Belastingdienst

Javascript staat uit in deze internetbrowser. U moet Javascript activeren om onze internetsite te zien.

5.00.00 Overige bepalingen

9 Bewaarplicht

9.1 Algemeen

Iedereen die direct of indirect is betrokken bij transacties die in het kader van het goederenverkeer worden verricht, moet op grond van artikel 16 CDW alle bescheiden met betrekking tot deze transacties bewaren.
Volgens artikel 16 CDW is de termijn tenminste drie jaar.
Deze termijn is langer als in de geldende bepalingen een ander termijn is vastgesteld. Een dergelijke bepalingen zien we in artikel 1:32 van de Algemene douanewet. Dit artikel wordt hierna besproken. Als uit een douanecontrole blijkt dat een douaneschuld moet worden herzien, dan moeten de bescheiden zolang worden bewaard als voor de controle en de herziening nodig is. In dit laatste geval wordt de minimum termijn van drie jaar verlengd.
(artikel 16 CDW)

Een ieder die in Nederland een bedrijf uitoefent en direct of indirect is betrokken bij transacties in het handelsverkeer, is verplicht een administratie te voeren waaruit de voor de goederen en het goederenverkeer van belang zijnde rechten en verplichtingen blijken.
(artikel 1:32 Algemene douanewet)

Zo moeten facturen, nota's, vrachtbrieven en andere gegevensdragers worden bewaard. Deze administratie moet de administratieplichtige vervolgens zeven jaar bewaren.
De Algemene douanewet verwijst voor deze administratie en de administratieve verplichtingen naar Boek 2 en Boek 3 van het Burgerlijk Wetboek.
Door deze aansluiting met het Burgerlijk Wetboek kan maximaal worden aangesloten bij de commerciële administratie van de administratieplichtige.
Hierdoor is het voor de inspecteur mogelijk om een administratieve controle uit te voeren en worden de administratieve lasten voor de administratieplichtige zoveel mogelijk beperkt.

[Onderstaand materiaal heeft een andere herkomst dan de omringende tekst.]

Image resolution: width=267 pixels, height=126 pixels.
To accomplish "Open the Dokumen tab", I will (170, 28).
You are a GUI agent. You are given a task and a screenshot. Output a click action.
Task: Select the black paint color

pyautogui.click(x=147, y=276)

Van belang is de wijze waarop de gegevens worden bewaard.
De administratieplichtige mag de gegevens overbrengen en bewaren op andere gegevensdragers.

Bij het overbrengen op andere gegevensdragers moeten de nodige maatregelen worden getroffen om te zorgen dat:

  • aan de bewaartermijn van zeven jaar wordt voldaan;

  • de gegevens op een zodanige wijze toegankelijk blijven dat controle binnen een redelijke termijn mogelijk is.

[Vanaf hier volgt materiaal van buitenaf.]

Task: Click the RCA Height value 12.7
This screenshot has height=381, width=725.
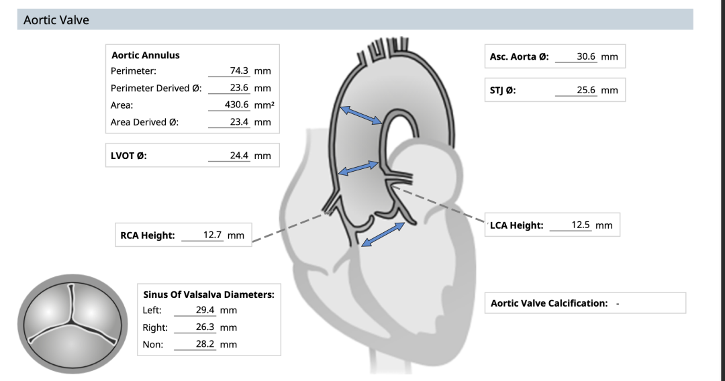Action: click(212, 235)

De overbrenging moet inhoudelijk zodanig zijn dat:

  1. een juiste weergave van de gegevens is gewaarborgd;

  2. een volledige weergave van de gegevens is gewaarborgd;

  3. de gegevens zeven jaar beschikbaar blijven;

  4. de gegevens binnen een redelijke tijd leesbaar zijn.

Let op!

  • De balans en de staat van baten en lasten mogen niet worden overgebracht op een andere gegevensdrager.

  • Van een aantal gegevensdragers hangt de bewijskracht af van de authenticiteit van deze gegevensdragers. Zo kan een afgetekend en gestempeld douanedocument niet worden overgebracht op een andere gegevensdrager, omdat de juiste weergave van de aftekening en de stempel dan immers niet meer gewaarborgd is. De weergave voldoet dan niet aan de hierboven onder a genoemde voorwaarde. Als de bewijskracht van de gegevensdrager afhangt van zijn authenticiteit kunnen de gegevens niet worden overgebracht op een andere gegevensdrager en moeten die gegevens in de oorspronkelijke vorm zeven jaar bewaard worden.

De administratie moet zodanig gevoerd en bewaard worden dat controle daarvan binnen een redelijke termijn mogelijk is. De administratieplichtige verleent de nodige medewerking met inbegrip van het verschaffen van het benodigde inzicht in de opzet en de werking van de wijze waarop de administratie is gevoerd en is bewaard.

In de onderstaande tabel vindt u wanneer de termijn van zeven jaar voor het bewaren van de administratie begint.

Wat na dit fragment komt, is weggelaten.